The Company’s results of operations are largely dependent on net interest income, which is the difference between the interest earned on loans and securities and interest paid on deposits and borrowings. The results of operations are also affected by the level of income/fees from loans, deposits, as well as operating expenses, the provision for loan losses, the impact of federal and state income taxes and the relative levels of interest rates and economic activity.

The Company offers a wide range of services to commercial enterprises, state and local governments and agencies, non-profit organizations and individuals. It emphasizes service to small and medium-sized businesses and retail customers in its market area. The Company makes commercial loans, real estate and construction loans, consumer loans, and accepts savings, time and demand deposits. In addition, the Company offers to its corporate and institutional customers automated lockbox collection services, cash management services and account reconciliation services, and actively promotes the marketing of these services to the municipal market. Also, the Company provides full service securities brokerage services through a program called Investment Services at Century Bank supported by Linsco/Private Ledger Corp., a full service securities brokerage business.

The Company is also a provider of financial services, including cash management, transaction processing and short term financing, to municipalities in Massachusetts and Rhode Island. The Company has deposit relationships with approximately 39% of the 351 cities and towns in Massachusetts.

During the fourth quarter of 2007, the Company sold the assets associated with the Sherman Union branch located on Commonwealth Avenue in Boston, Massachusetts as well as Automated Teller Machines (ATM) located at or near Boston University. The buyer assumed the leases for the branch and ATMs. The deposits associated with the Sherman Union branch were transferred to Century’s Hotel Commonwealth branch located at 512 Commonwealth Avenue in Boston, Massachusetts. This resulted in a gain of $115,000.

◆ **DIRECTION A**: Rewrite the passage on the Company's banking operations, starting at "The Company’s results" and ending at "and economic activity.", with "net interest income" changed to "net interest revenue".
The passage on the Company's banking operations and the listing that follows it come from unrelated sources.

◆ **RECORDED DATA**:
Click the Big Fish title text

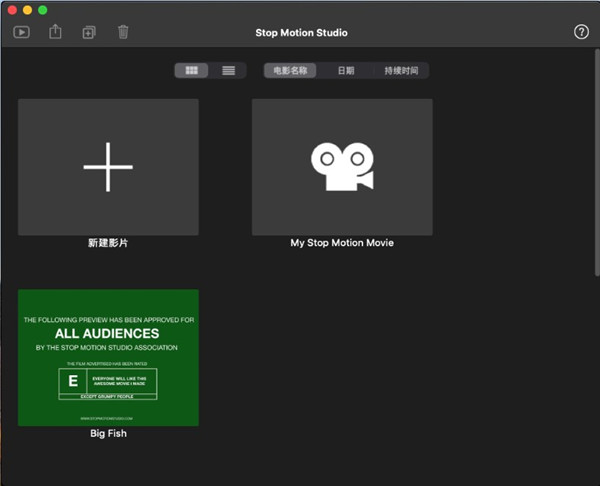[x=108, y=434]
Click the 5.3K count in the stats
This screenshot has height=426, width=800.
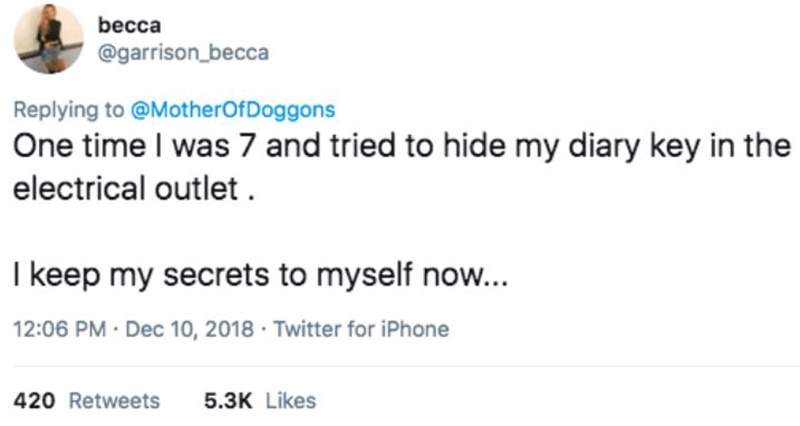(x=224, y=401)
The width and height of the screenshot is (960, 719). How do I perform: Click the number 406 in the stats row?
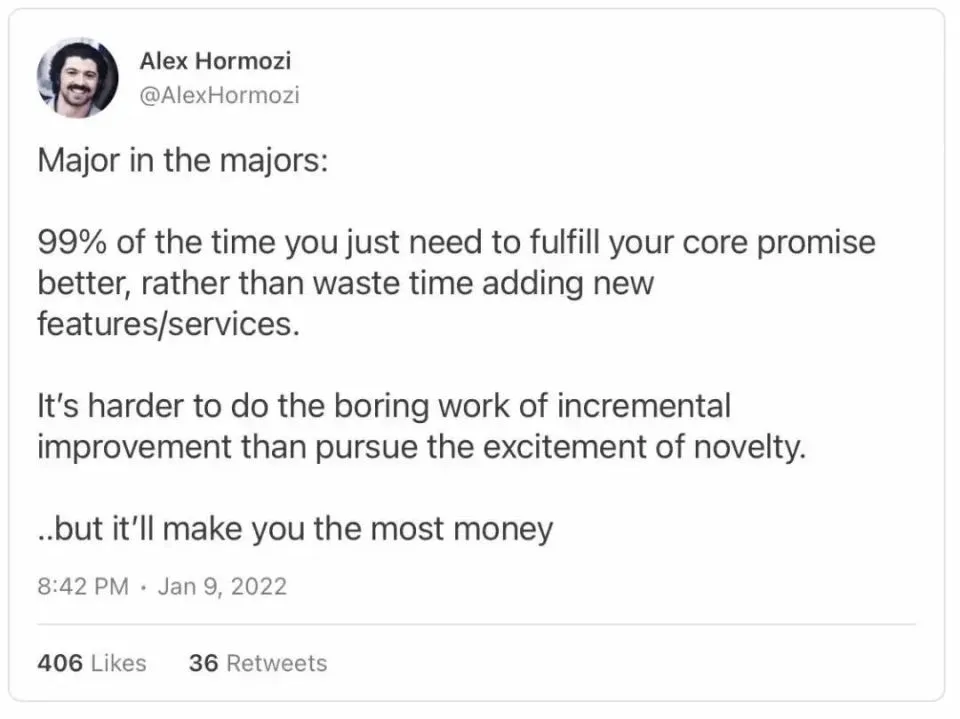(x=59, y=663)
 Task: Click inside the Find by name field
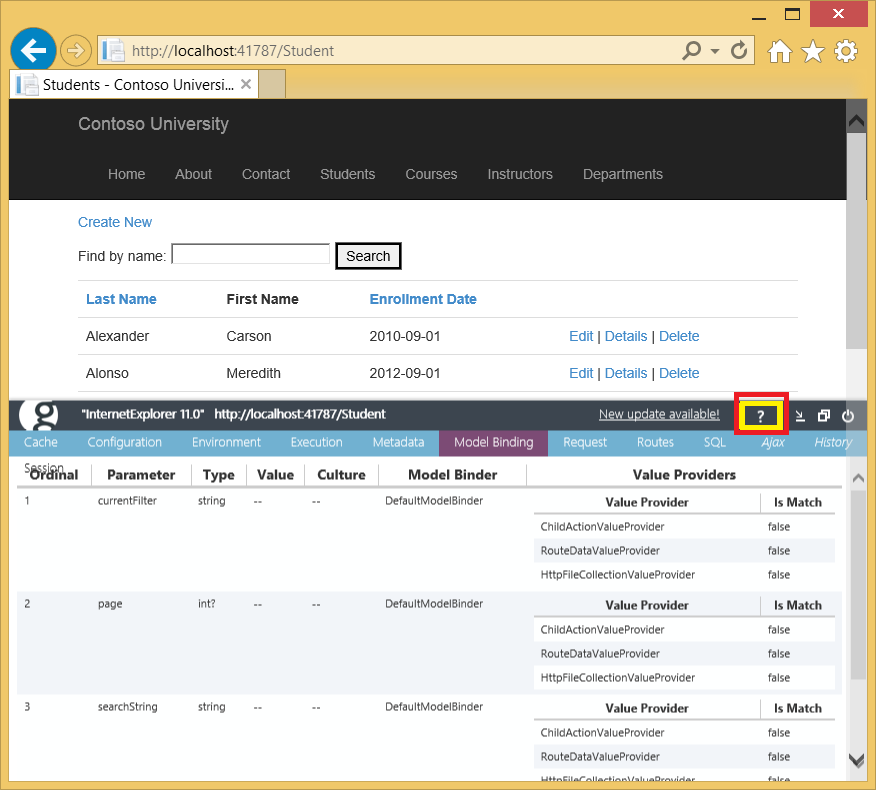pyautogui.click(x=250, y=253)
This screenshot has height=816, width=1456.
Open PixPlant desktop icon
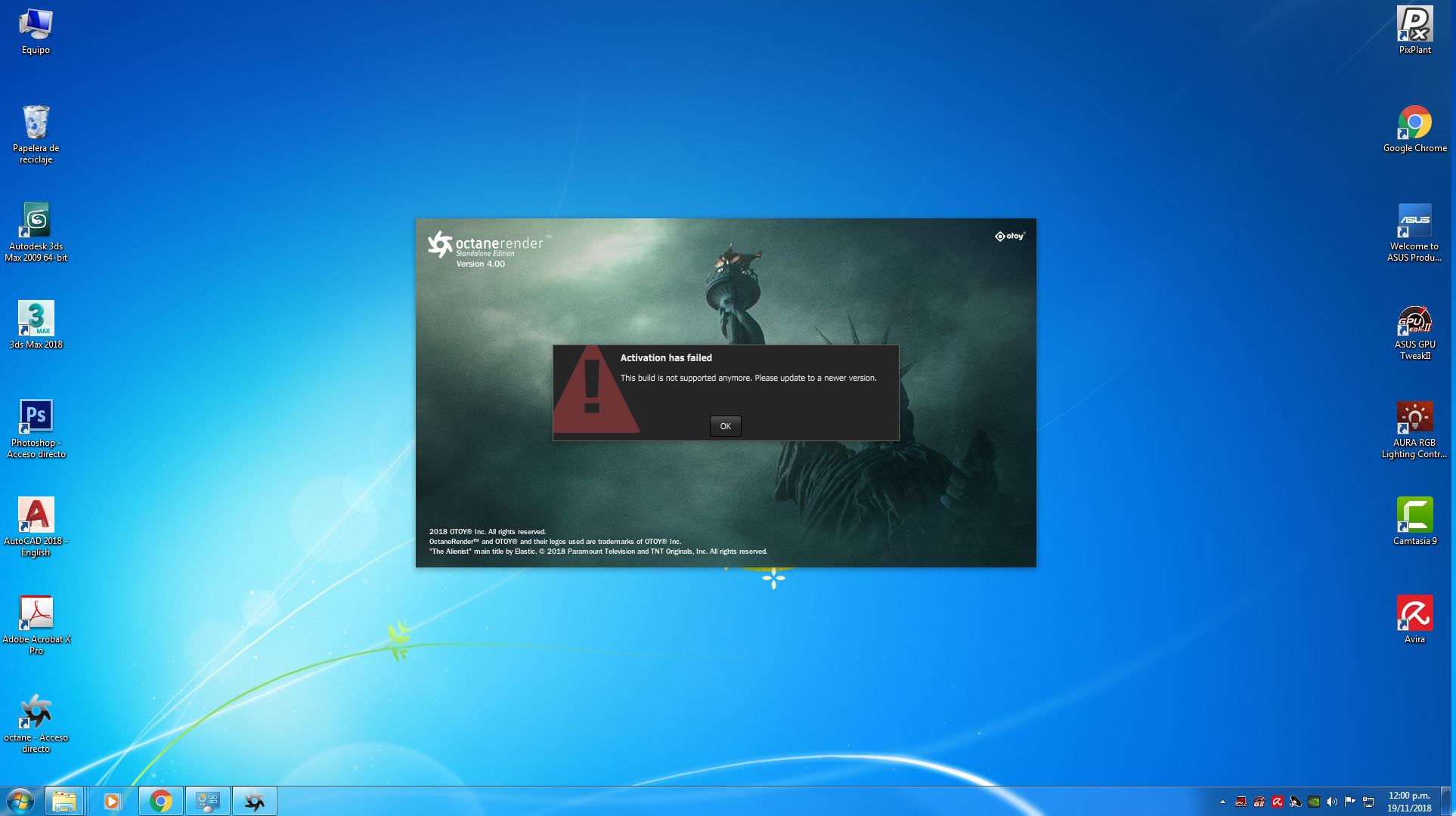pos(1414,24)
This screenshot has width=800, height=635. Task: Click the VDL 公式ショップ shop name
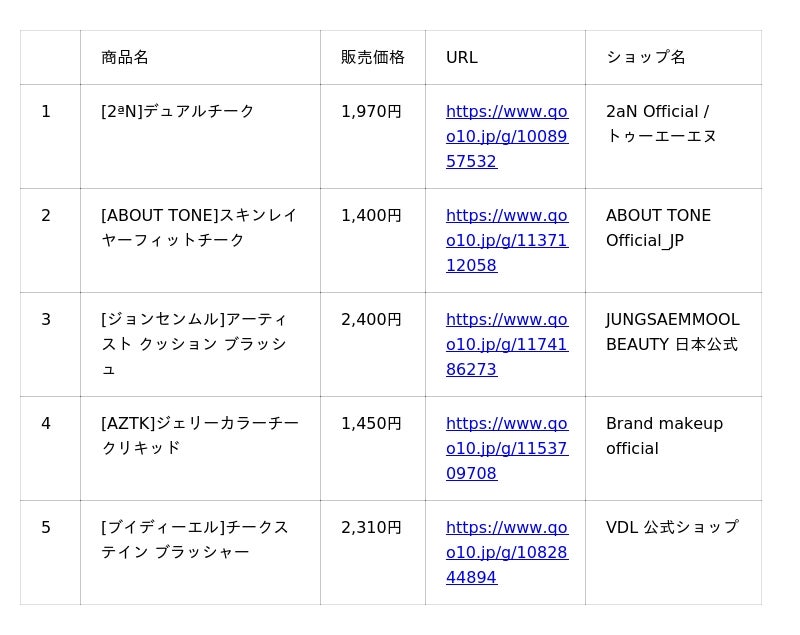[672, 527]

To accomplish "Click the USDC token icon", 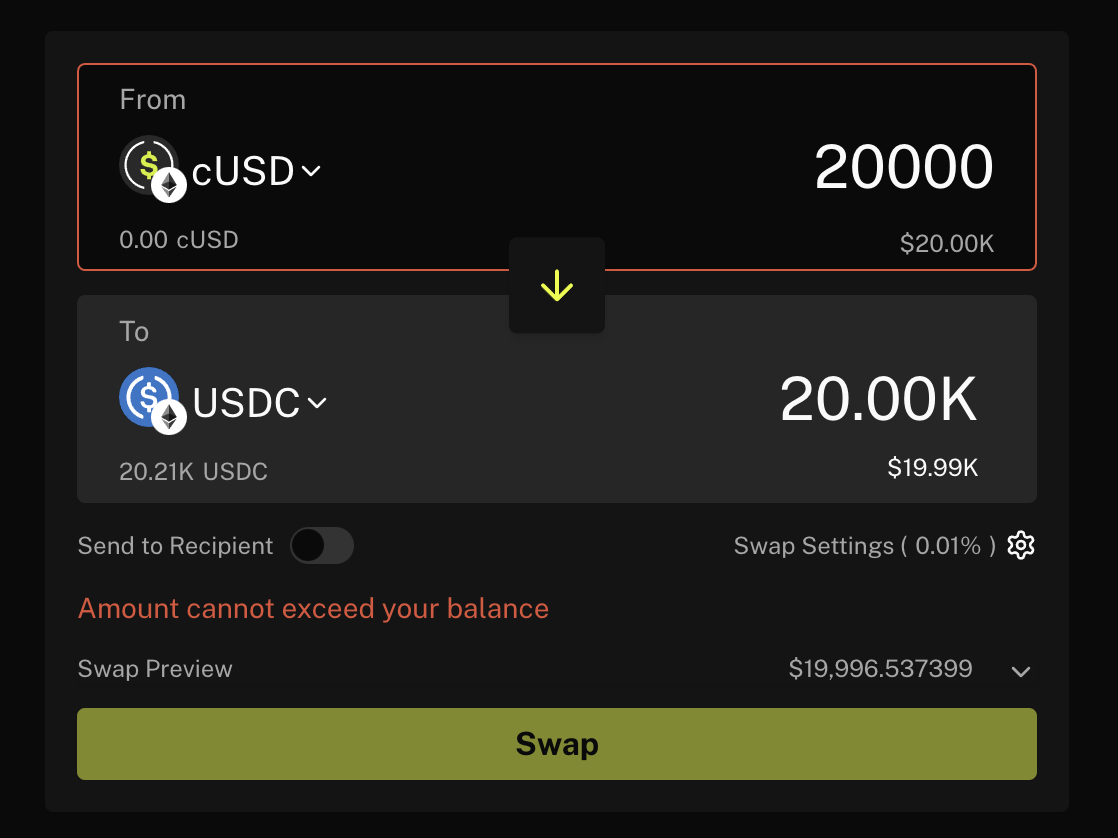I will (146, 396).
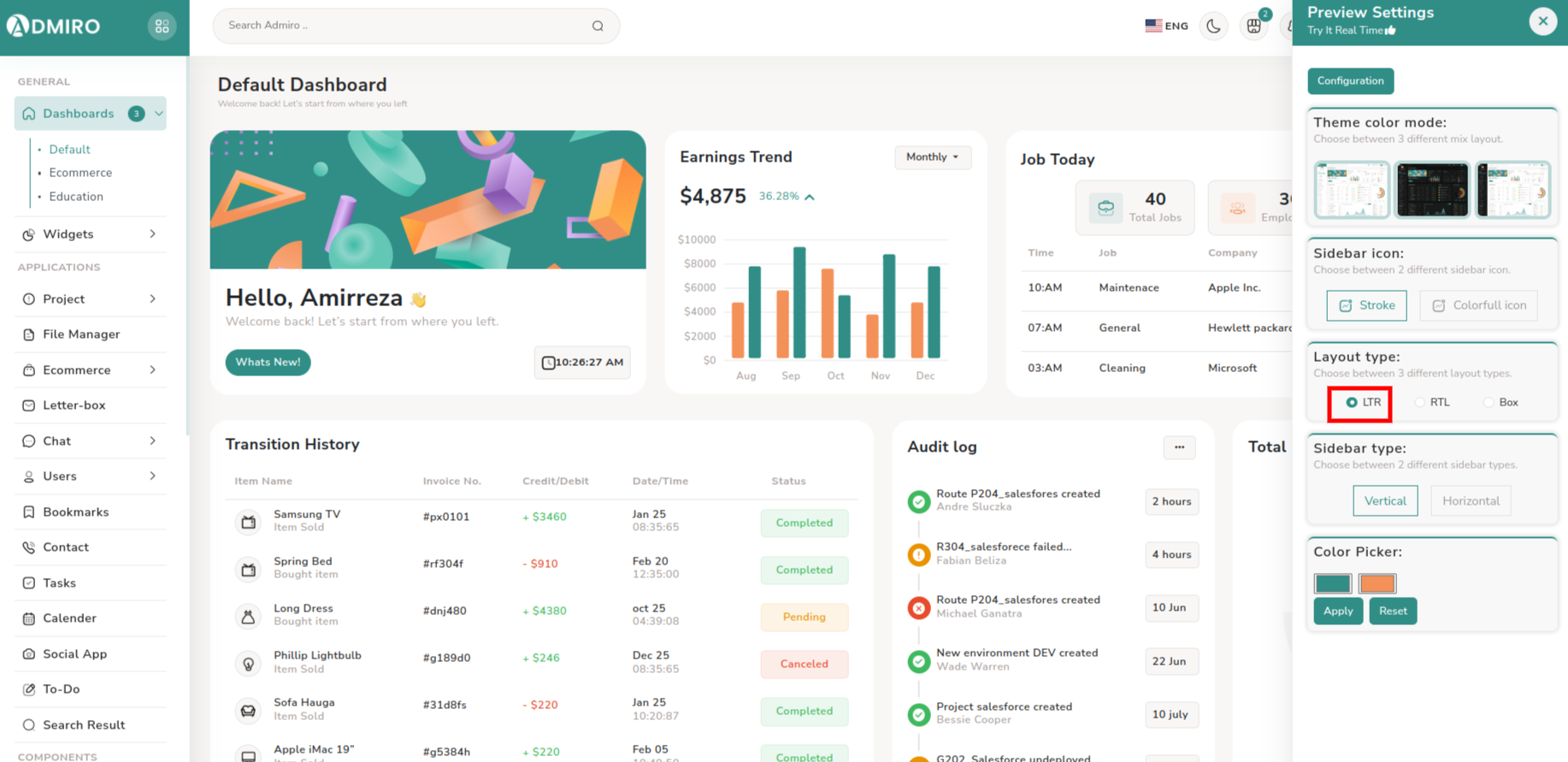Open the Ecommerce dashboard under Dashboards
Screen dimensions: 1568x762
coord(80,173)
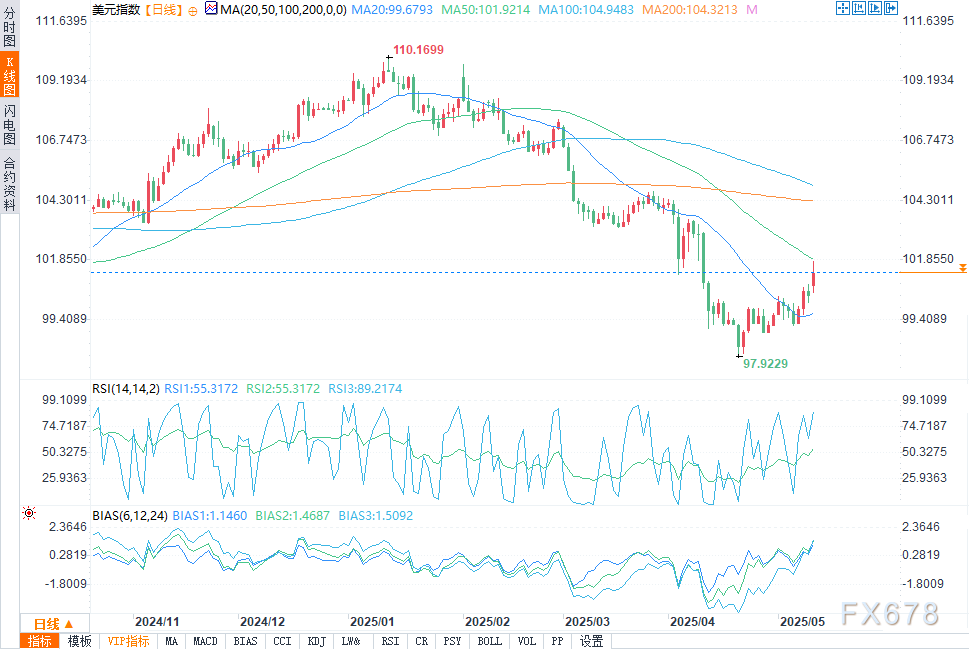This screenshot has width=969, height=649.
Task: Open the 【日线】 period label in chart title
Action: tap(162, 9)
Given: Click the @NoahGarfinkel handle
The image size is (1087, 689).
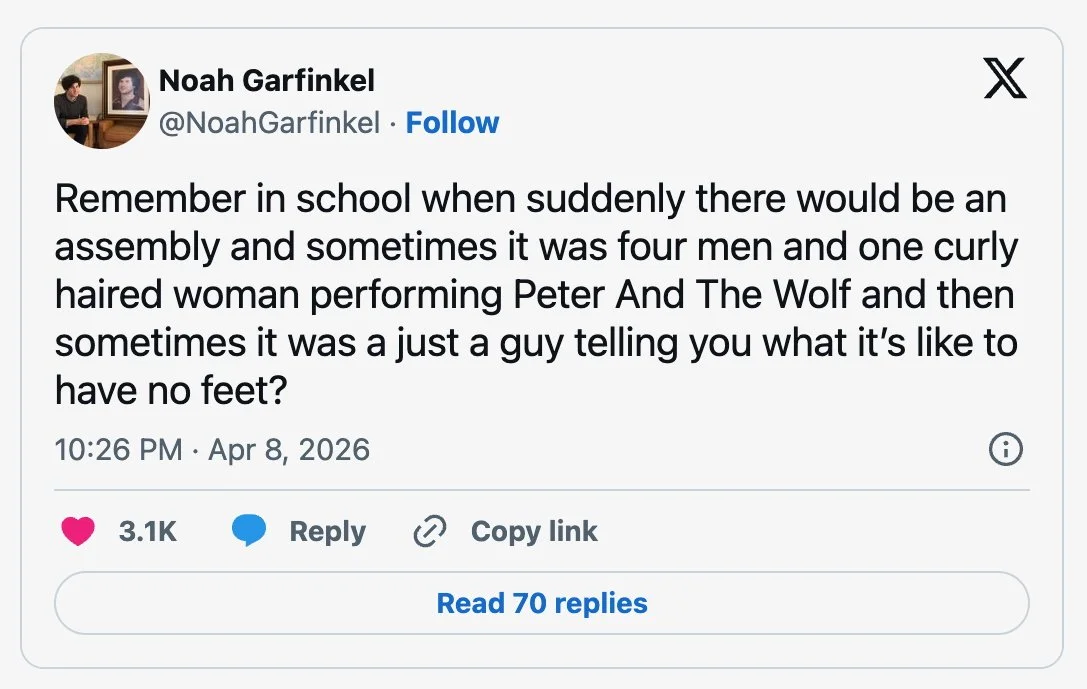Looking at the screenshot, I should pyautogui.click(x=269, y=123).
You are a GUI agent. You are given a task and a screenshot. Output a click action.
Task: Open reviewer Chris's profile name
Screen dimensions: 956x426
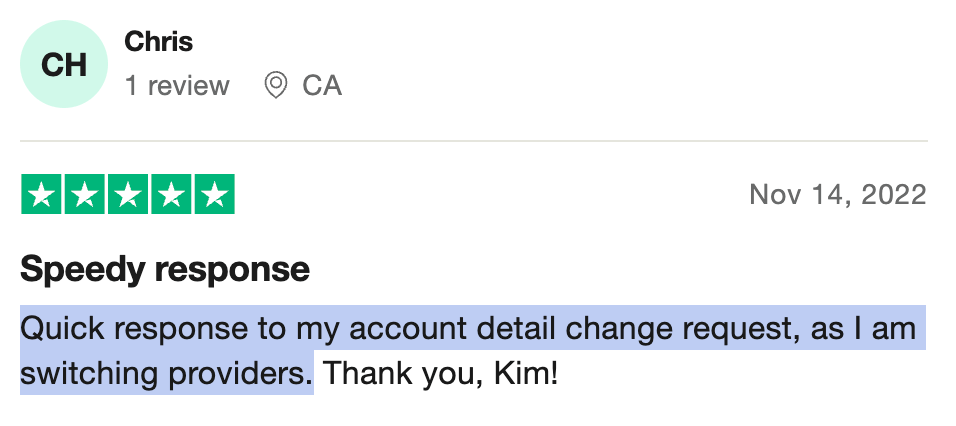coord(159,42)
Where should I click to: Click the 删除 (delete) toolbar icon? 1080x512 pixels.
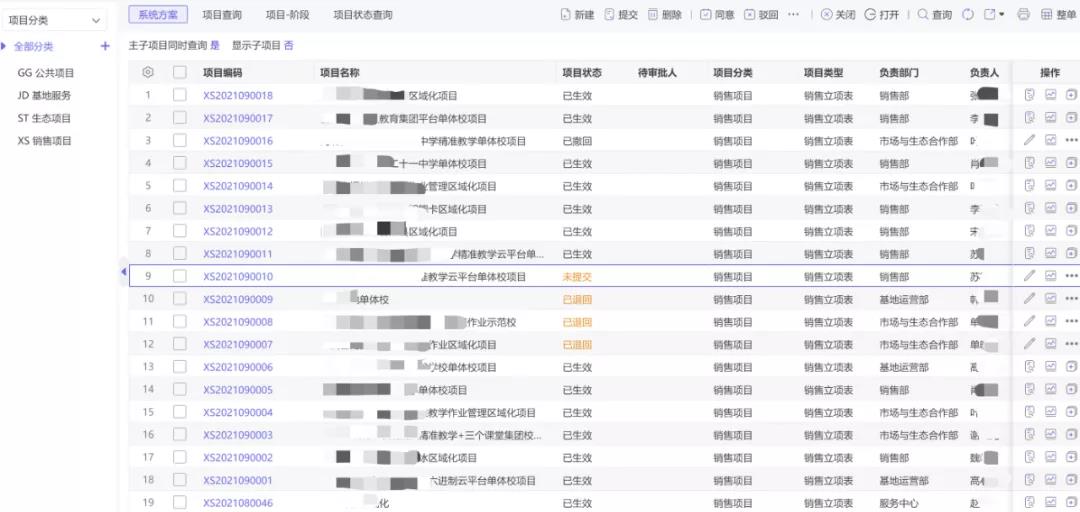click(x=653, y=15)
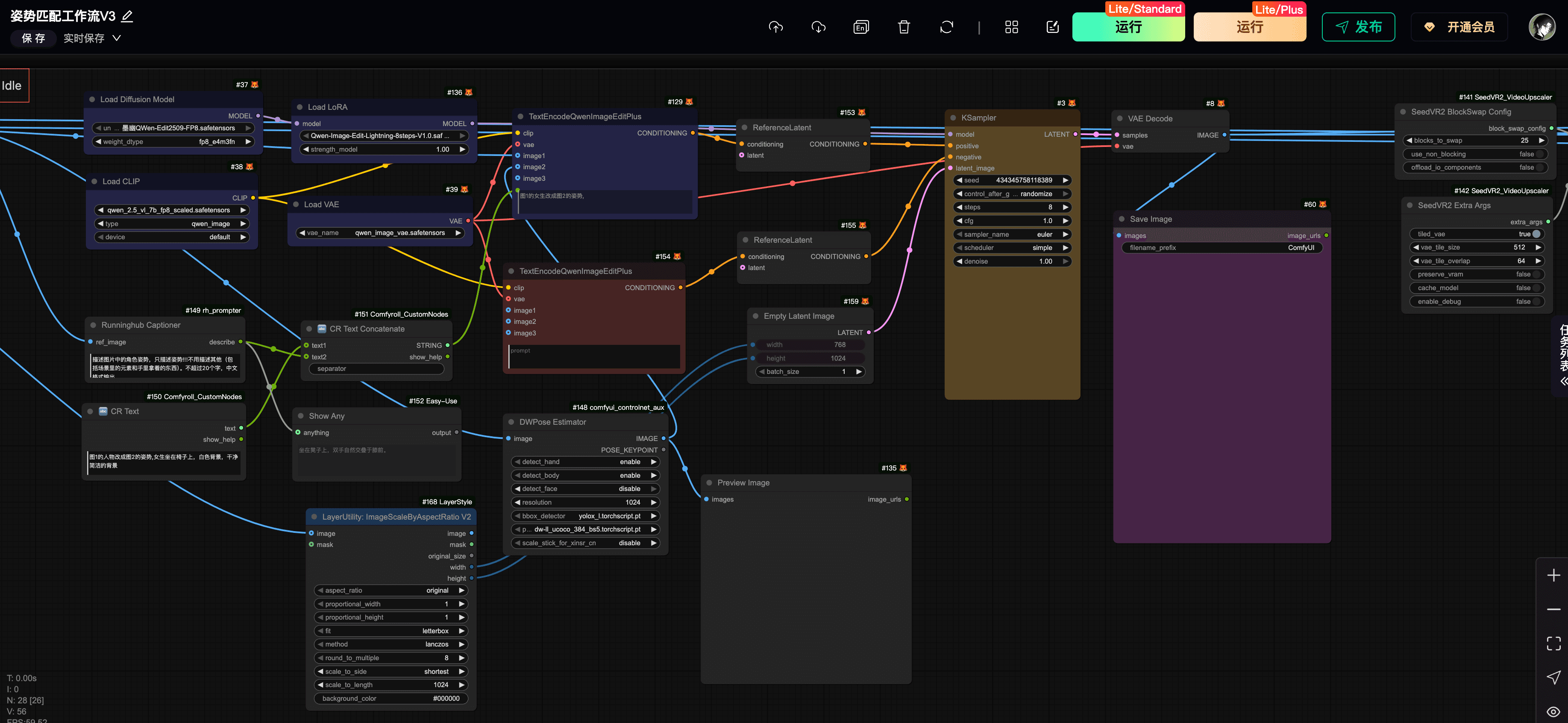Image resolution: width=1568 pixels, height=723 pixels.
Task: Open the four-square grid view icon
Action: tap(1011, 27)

◆ **DIRECTION B**: Pick out every line of the listing that contains the string "name", treating uppercase and lowercase as distinct.

◆ **TASK ANSWER A**:
The Company’s results of operations are largely dependent on net interest revenue, which is the difference between the interest earned on loans and securities and interest paid on deposits and borrowings. The results of operations are also affected by the level of income/fees from loans, deposits, as well as operating expenses, the provision for loan losses, the impact of federal and state income taxes and the relative levels of interest rates and economic activity.

◆ **TASK ANSWER B**:
 Task: Click inside the Find by name field
This screenshot has width=800, height=635. Task: Click the VDL 公式ショップ shop name
Task: Open reviewer Chris's profile name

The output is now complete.